In my recent rewriting of my trilogy, I’ve compiled all of the major plot points that came up in each first, very character-driven drafts. I’ve refined the plot devices, changed how certain events come to be, expanded parts, shortened others. I’ve made countless notes, living outlines, Scrivener projects, and story vomited to friends and family alike, whenever the urge struck.

I want the strongest trilogy possible. I want things to stay as true to my vision as possible, and to my characters as possible, and let them live through the words I put on the page. I want to do their world justice, want to paint a picture of it in the mind’s eyes for the all of 10 people who may one day read it.

This is my baby. My pet project. Jazz and Savin are parts of me. So are Mitchel, Mari, Ryin, Jordine, Ravi — they’re all important to me, and they deserve to have the best damn story I can ever tell. But I also know that this set of rewrites? They’re going to be the last. I can play in this world forever, come up with various back story pieces and even expand on the worlds of Hooba, Mirk, and the colony Asmeos, if I gave myself the chance.

And one day, I will. I will, but I need to tell Jazz and Savin’s story first. Because ultimately, the Trilogy is about them, about their relationship, how it starts, how it progresses, how it falls, and how it almost, almost pieces itself back together. There just isn’t enough time for them to. Not with the horrible things Savin does partway through Gray Morning, things that ultimately drive Jazz away and into the arms of another man. It’s hard, reconciling what I see and hear and having to commit it to paper.

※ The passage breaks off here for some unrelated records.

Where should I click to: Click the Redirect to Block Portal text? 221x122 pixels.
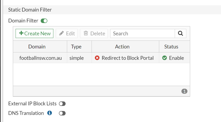[x=128, y=58]
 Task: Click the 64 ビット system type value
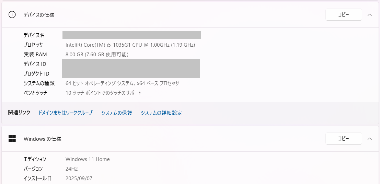click(x=122, y=83)
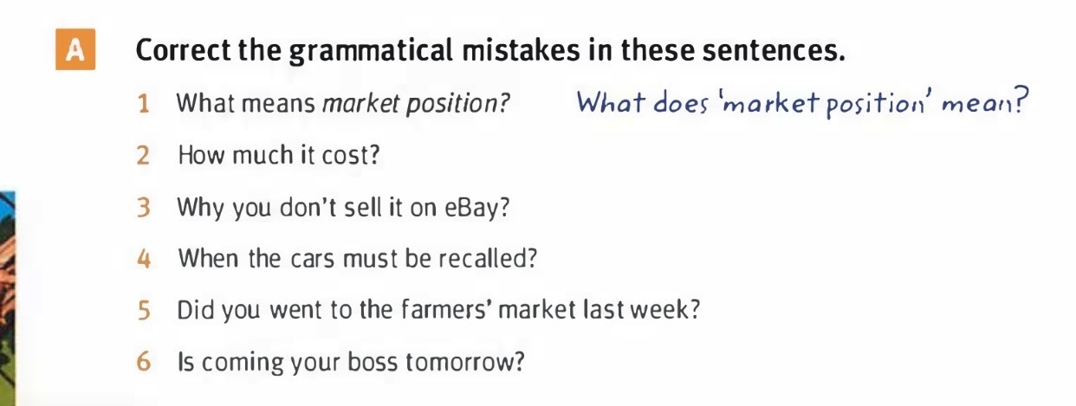
Task: Select the orange number 1
Action: tap(145, 104)
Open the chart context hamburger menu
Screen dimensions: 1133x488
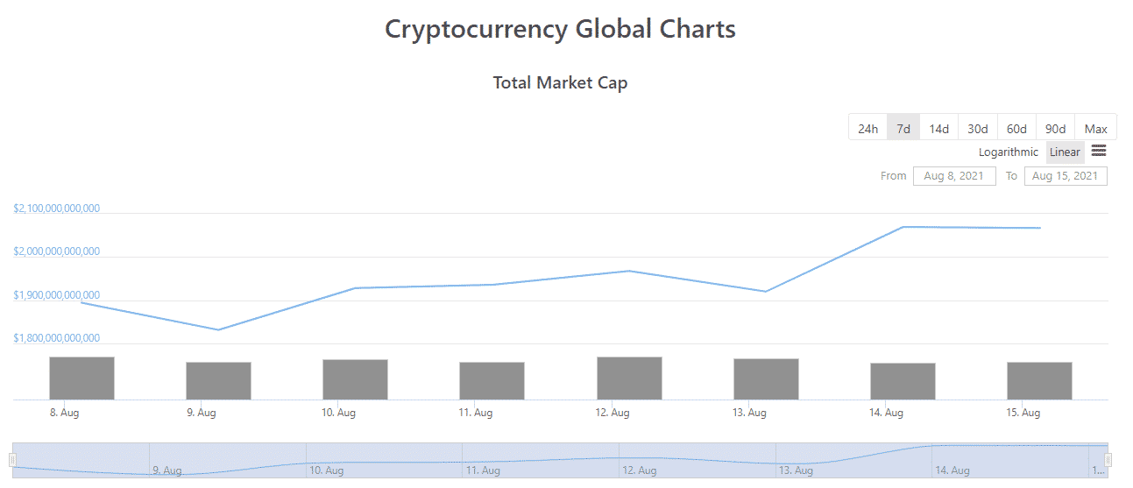(x=1098, y=152)
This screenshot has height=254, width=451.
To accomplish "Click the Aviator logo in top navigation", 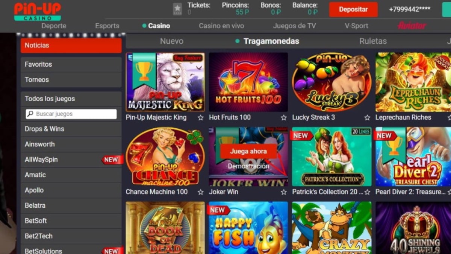I will 412,26.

I’ve been doing part of the Gray Morning rewrite because it began speaking to me. I hadn’t yet figured out a lot of the changes I wanted to make, except to this one sequence of events. It’s resulting in a stronger character arc — in the sense that Savin’s downward spiral is both way more believable AND way worse than it was before.

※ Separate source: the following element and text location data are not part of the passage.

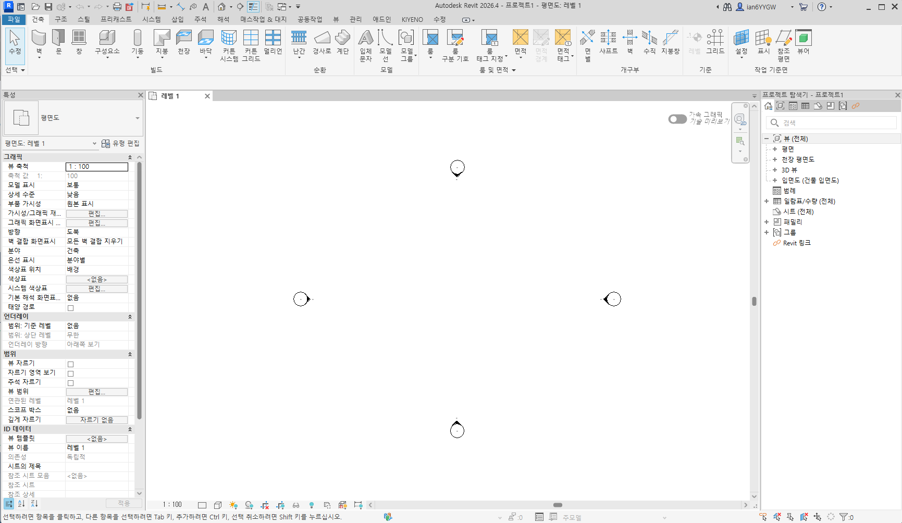Expand the 패밀리 node in project browser
Image resolution: width=902 pixels, height=523 pixels.
tap(767, 222)
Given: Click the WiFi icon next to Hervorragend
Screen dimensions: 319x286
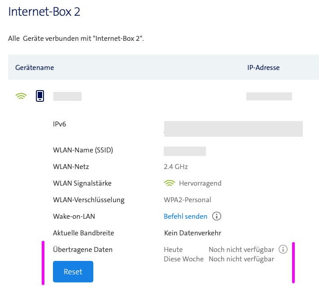Looking at the screenshot, I should pos(169,183).
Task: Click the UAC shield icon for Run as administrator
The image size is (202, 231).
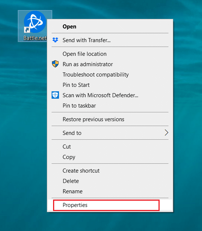Action: (55, 64)
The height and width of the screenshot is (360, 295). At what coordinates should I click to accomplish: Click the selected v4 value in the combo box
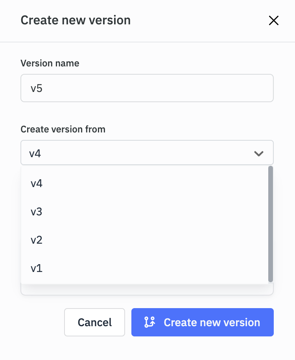[35, 153]
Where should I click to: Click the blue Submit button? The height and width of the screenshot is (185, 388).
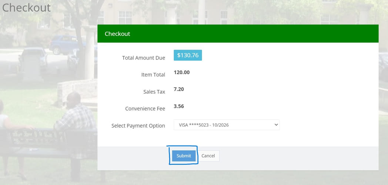184,156

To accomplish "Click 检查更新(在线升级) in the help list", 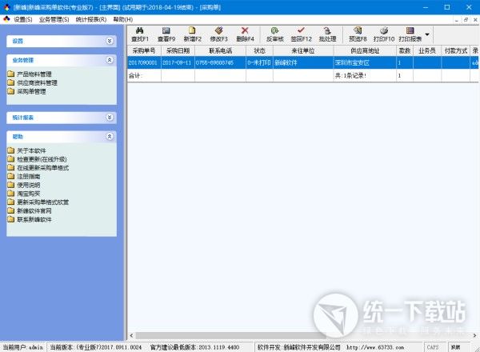I will pos(43,159).
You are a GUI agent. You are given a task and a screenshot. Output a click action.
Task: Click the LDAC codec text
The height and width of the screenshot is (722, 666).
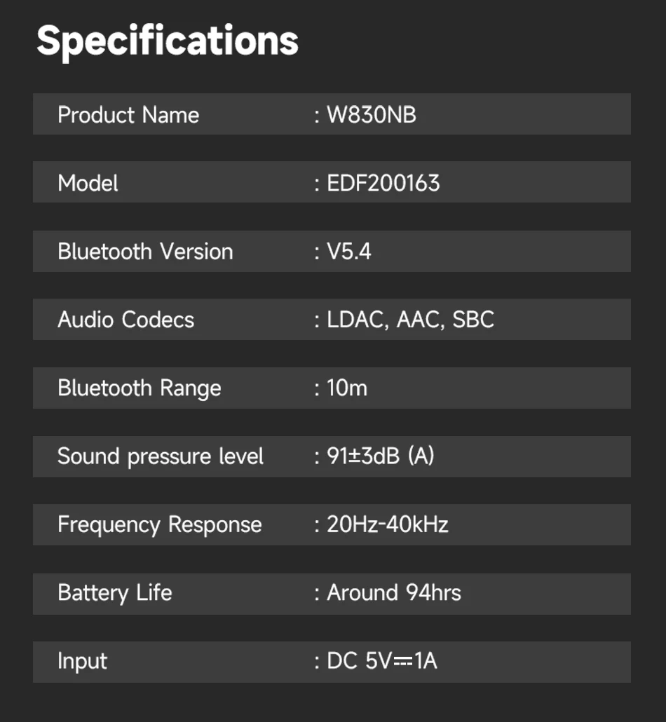pos(355,320)
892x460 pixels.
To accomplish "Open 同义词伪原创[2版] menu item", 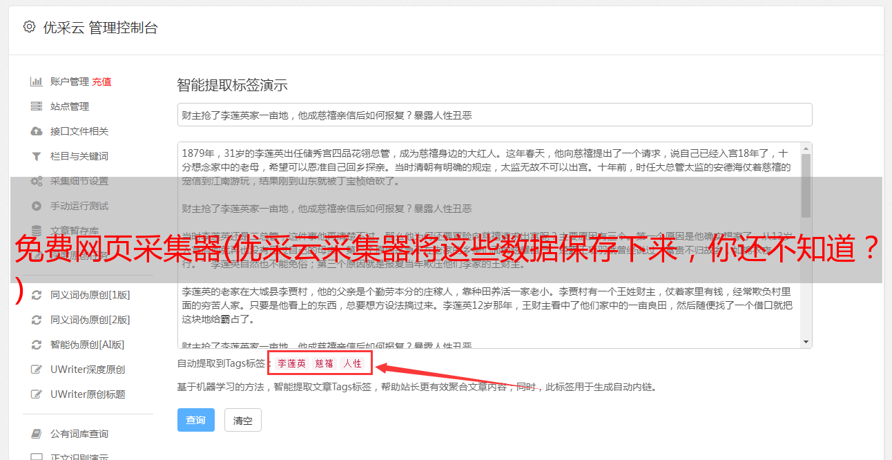I will pos(90,320).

I saw him push Jazz up against a wall. I saw him essentially sexually assault his own husband, clearly with the intent to take it a step further. It doesn’t get that far, because Jazz fights back, and Jazz’s physical retaliation is startling enough to snap Savin partially back to reality. But it was a sequence of events I very clearly saw.

I hear dialogue all the time. It’s not always right, but the gist of it usually is. But things I see? They’re right. Always. There are people who say that they hear their characters speak to them — I definitely do. But when I see the events playing out in my head like a movie? Gospel fucking truth.

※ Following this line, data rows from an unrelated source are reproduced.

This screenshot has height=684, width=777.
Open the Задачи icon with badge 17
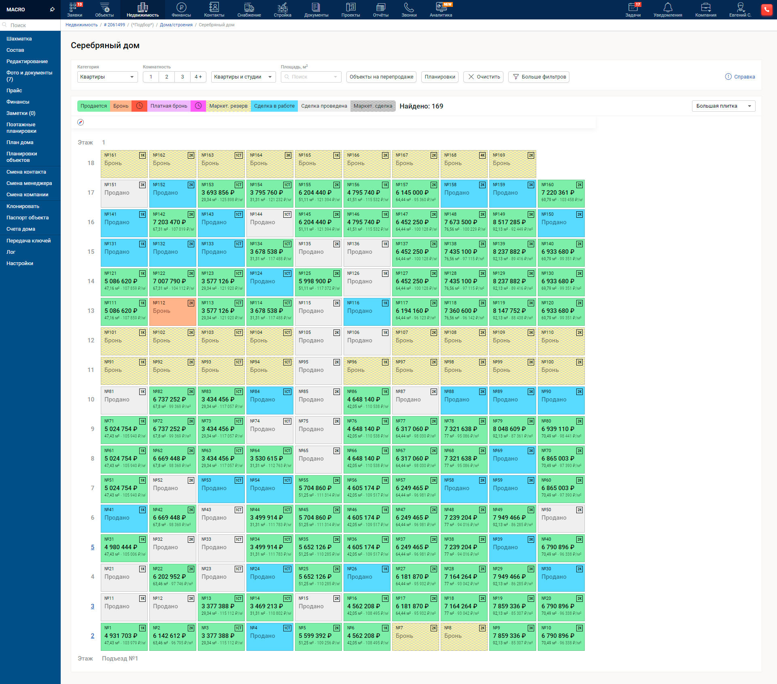pos(633,9)

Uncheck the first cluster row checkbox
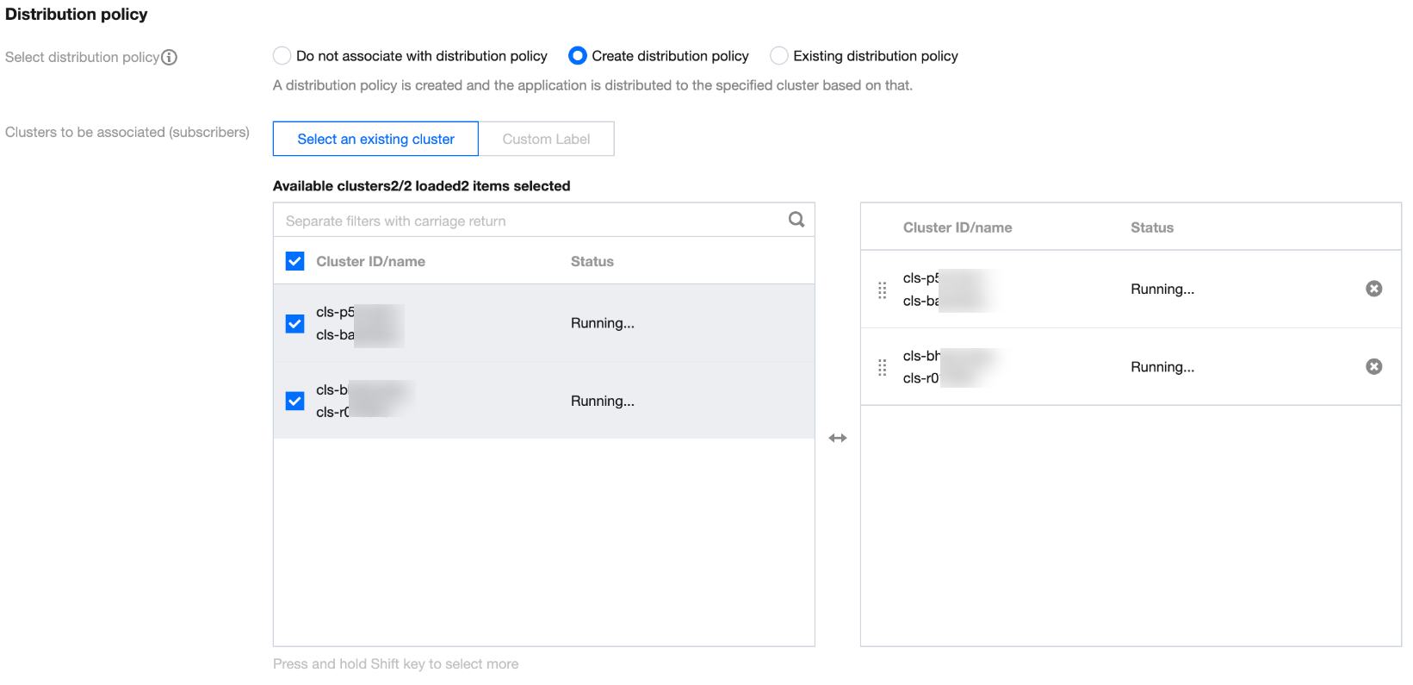(x=295, y=323)
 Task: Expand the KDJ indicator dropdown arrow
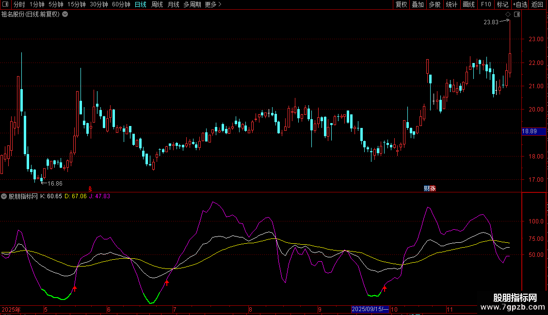point(4,196)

So when I clearly saw what Savin did (and how Jazz retaliated — with an eventual punch to the face), I mourned. How the hell am I going to make Savin anywhere near remotely redeemable? Then I realized probably not. With the way Gray Morning pans out, there’s really just no way. Jazz will have moved on but will still have to come back — all in an effort to warn Savin of the Resistance being involved right underneath his nose. But there still will be hard feelings between them, and I think maybe Jazz works his way towards forgiving him for what he’s done, but them salvaging their relationship? Not likely.

I’ve posted snippets taking place both before and after The Assault (as I’ve termed the event in my head). I haven’t posted anything from the actual assault just yet because it pains me to have to admit that this happened, that this is a thing, that it’s canon, that Savin really can BE that awful.

Instead of my daily report tonight, I will post it. I have to own this sequence of events, and accept that my characters, even the ones I love and have loved for years, can do awful, terrible things.